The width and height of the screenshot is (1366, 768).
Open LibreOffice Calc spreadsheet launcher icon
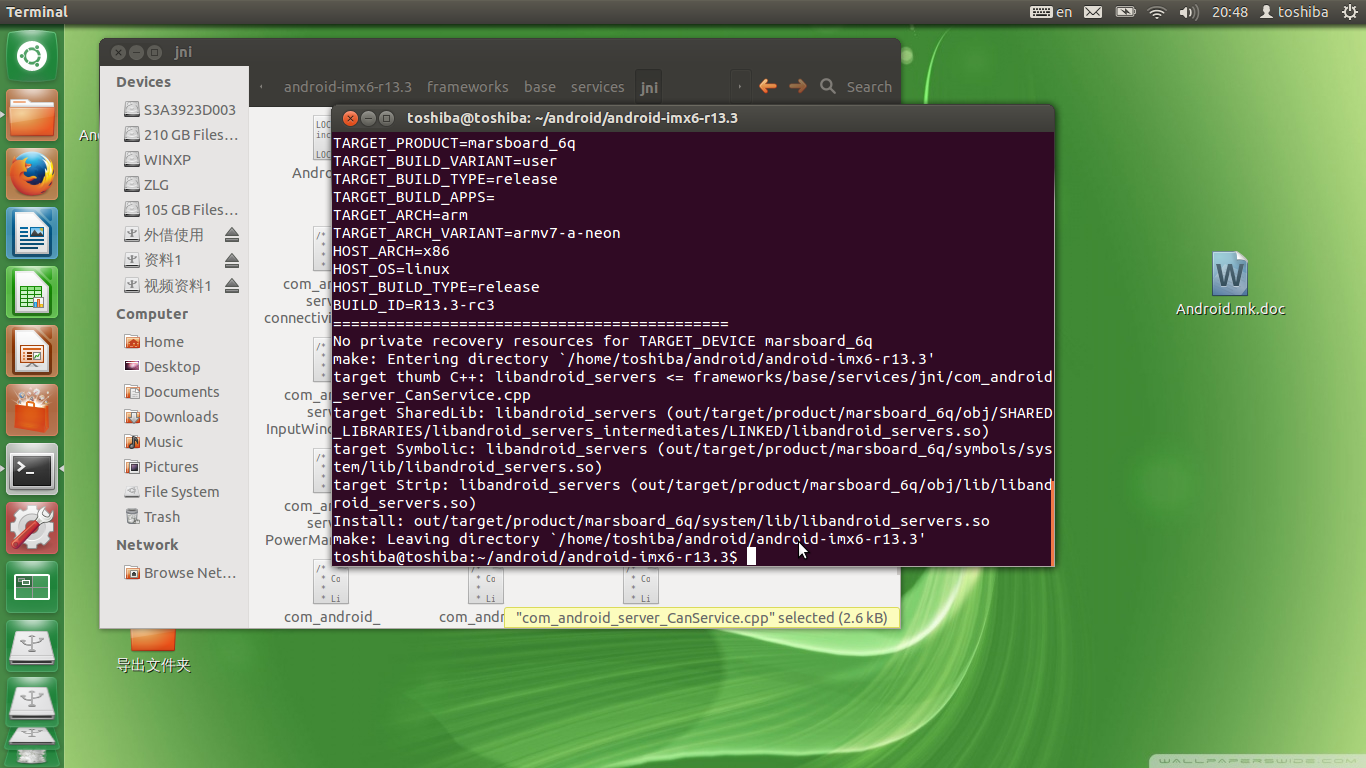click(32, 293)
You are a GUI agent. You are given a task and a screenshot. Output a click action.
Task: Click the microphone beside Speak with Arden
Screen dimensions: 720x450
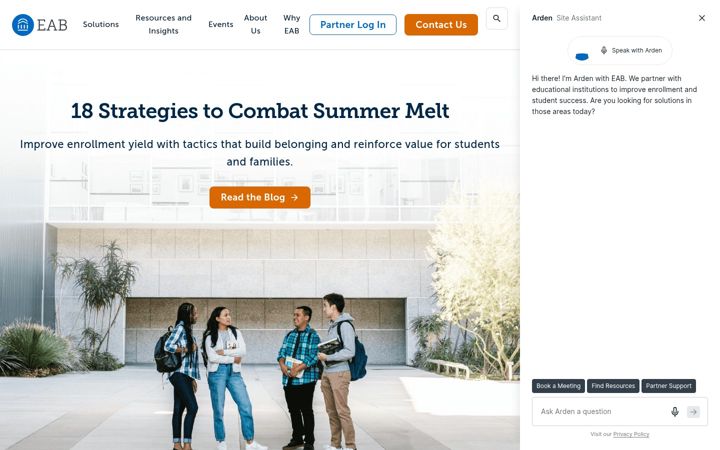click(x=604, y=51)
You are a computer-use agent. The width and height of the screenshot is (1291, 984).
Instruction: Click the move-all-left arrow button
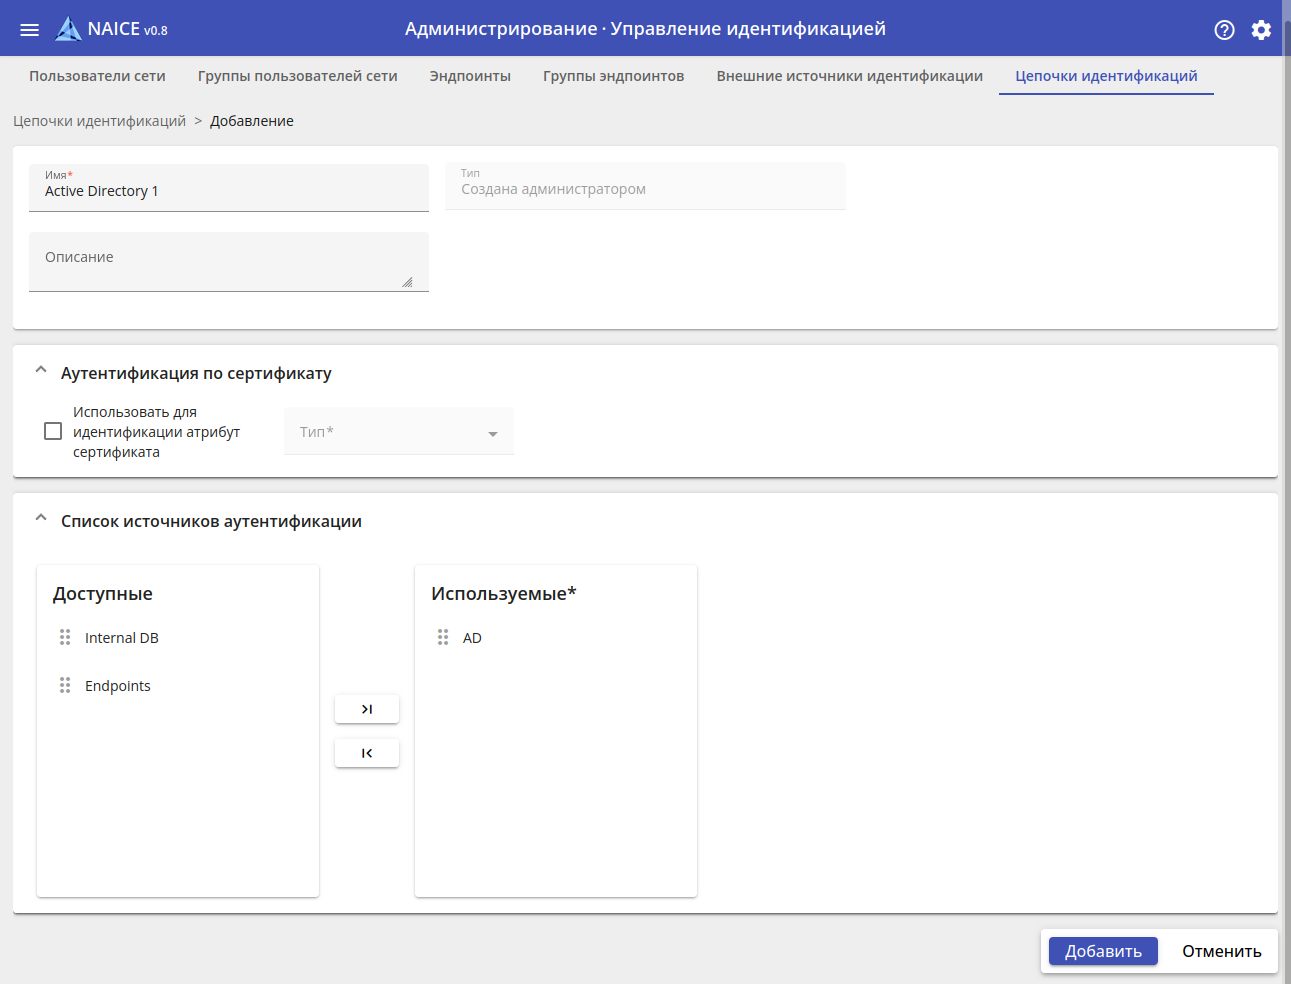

- - -

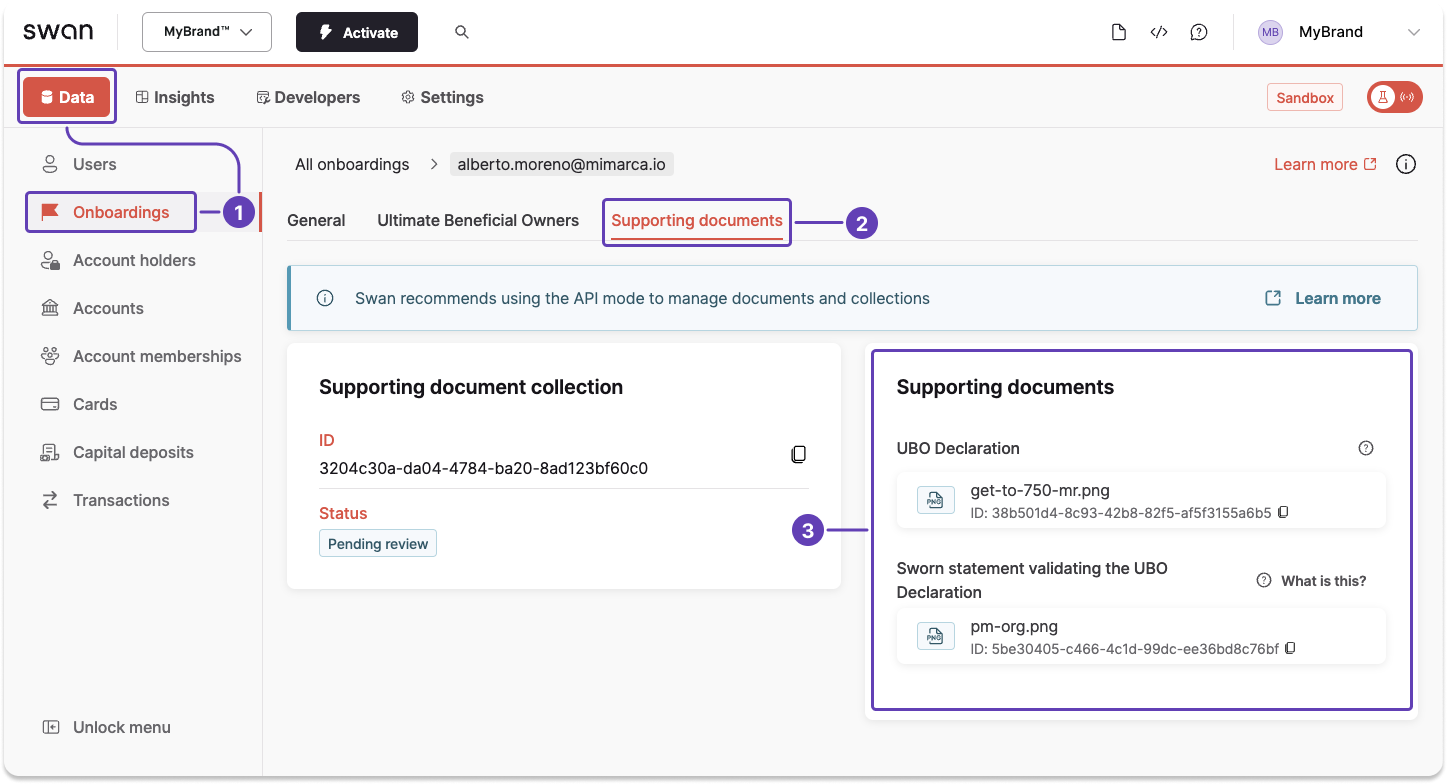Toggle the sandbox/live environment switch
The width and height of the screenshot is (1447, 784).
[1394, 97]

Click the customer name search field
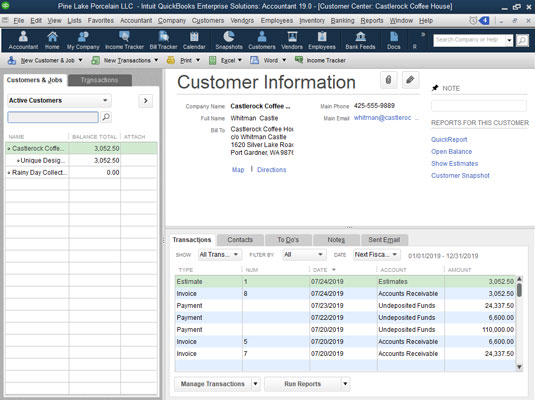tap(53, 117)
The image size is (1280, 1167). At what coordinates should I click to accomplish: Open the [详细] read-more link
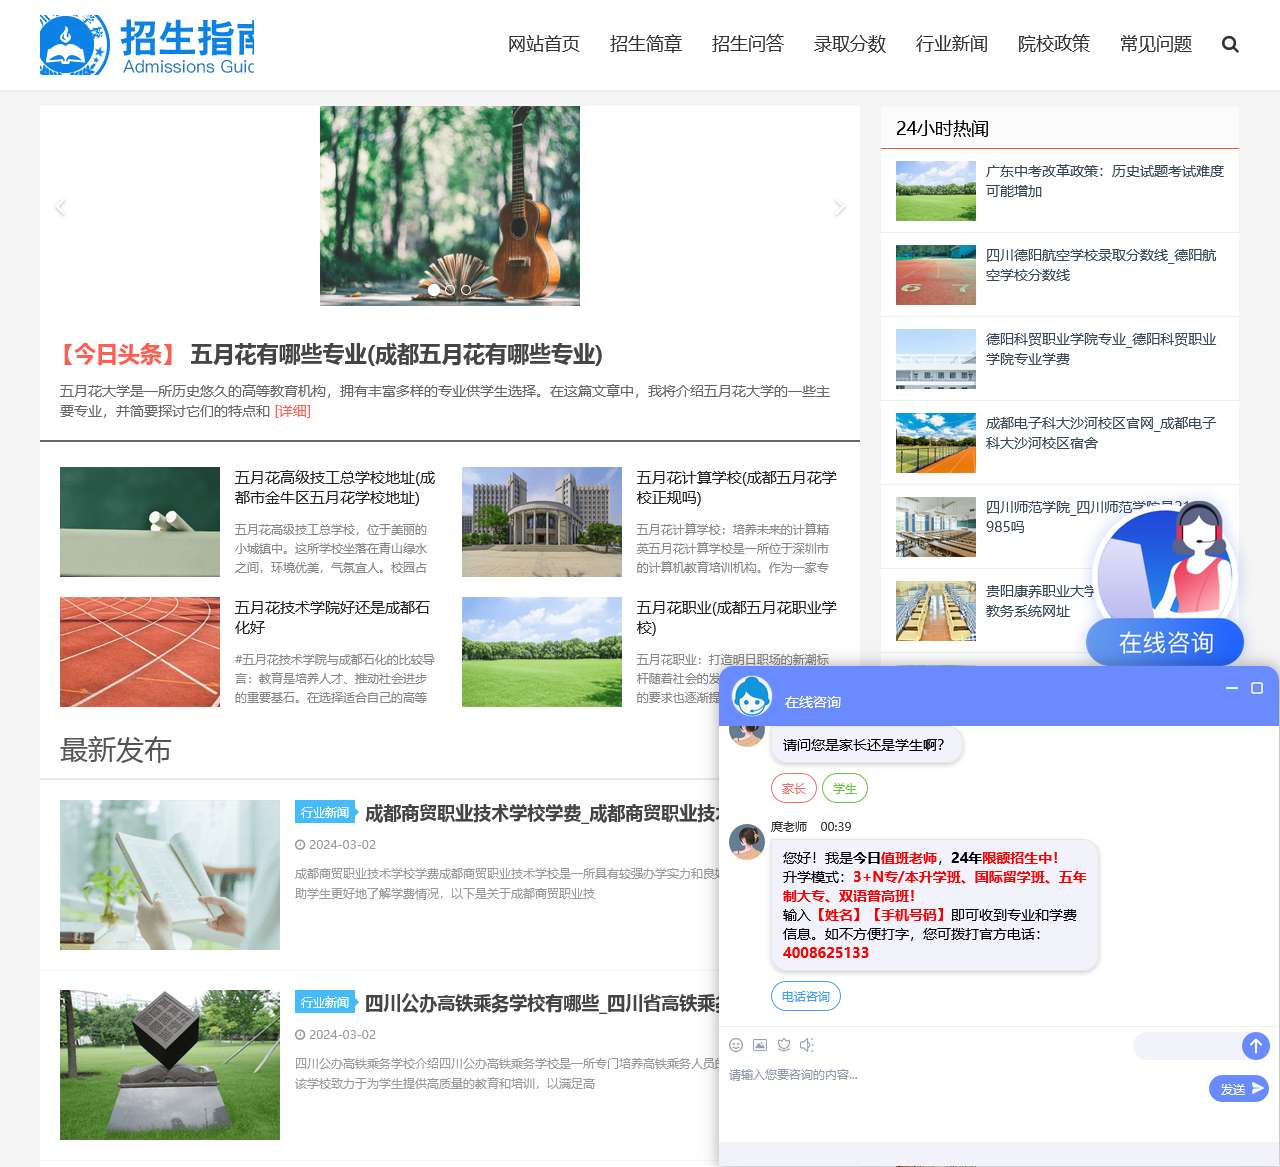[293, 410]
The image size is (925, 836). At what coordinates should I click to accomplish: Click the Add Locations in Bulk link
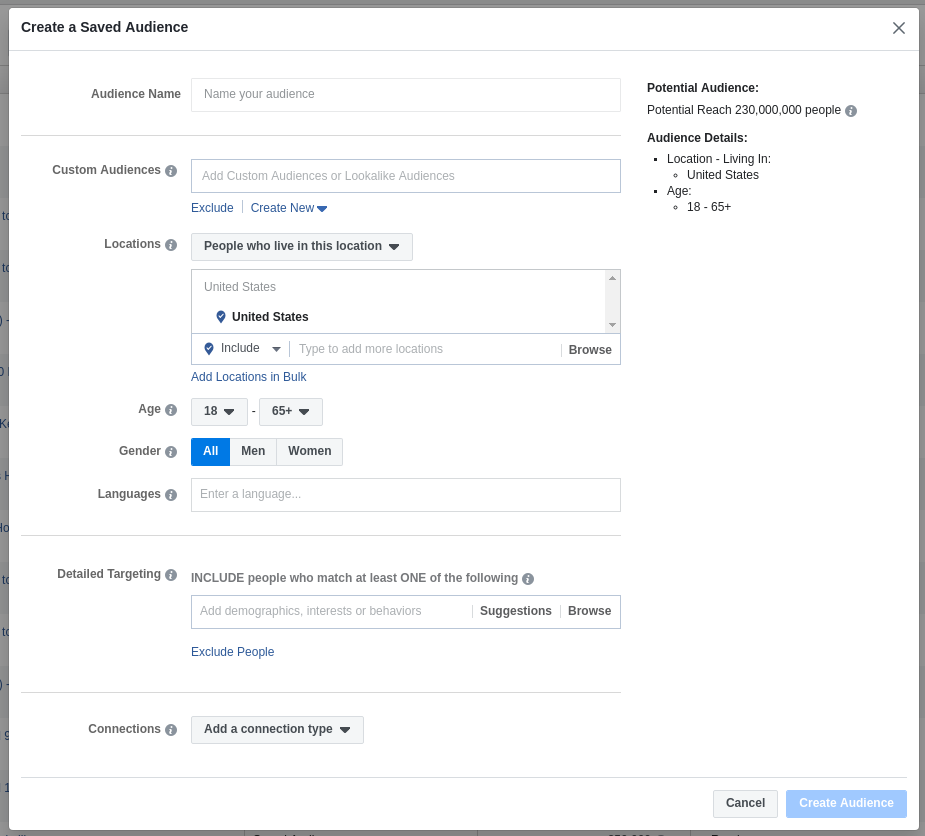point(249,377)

- - -

* Exercise aim
Where in the records does the string "agent" appear? Copy every line that has it.

* Task answer
You are a GUI agent. You are given a task and a screenshot. Output a click action.
You are a computer-use agent. The width and height of the screenshot is (1291, 984).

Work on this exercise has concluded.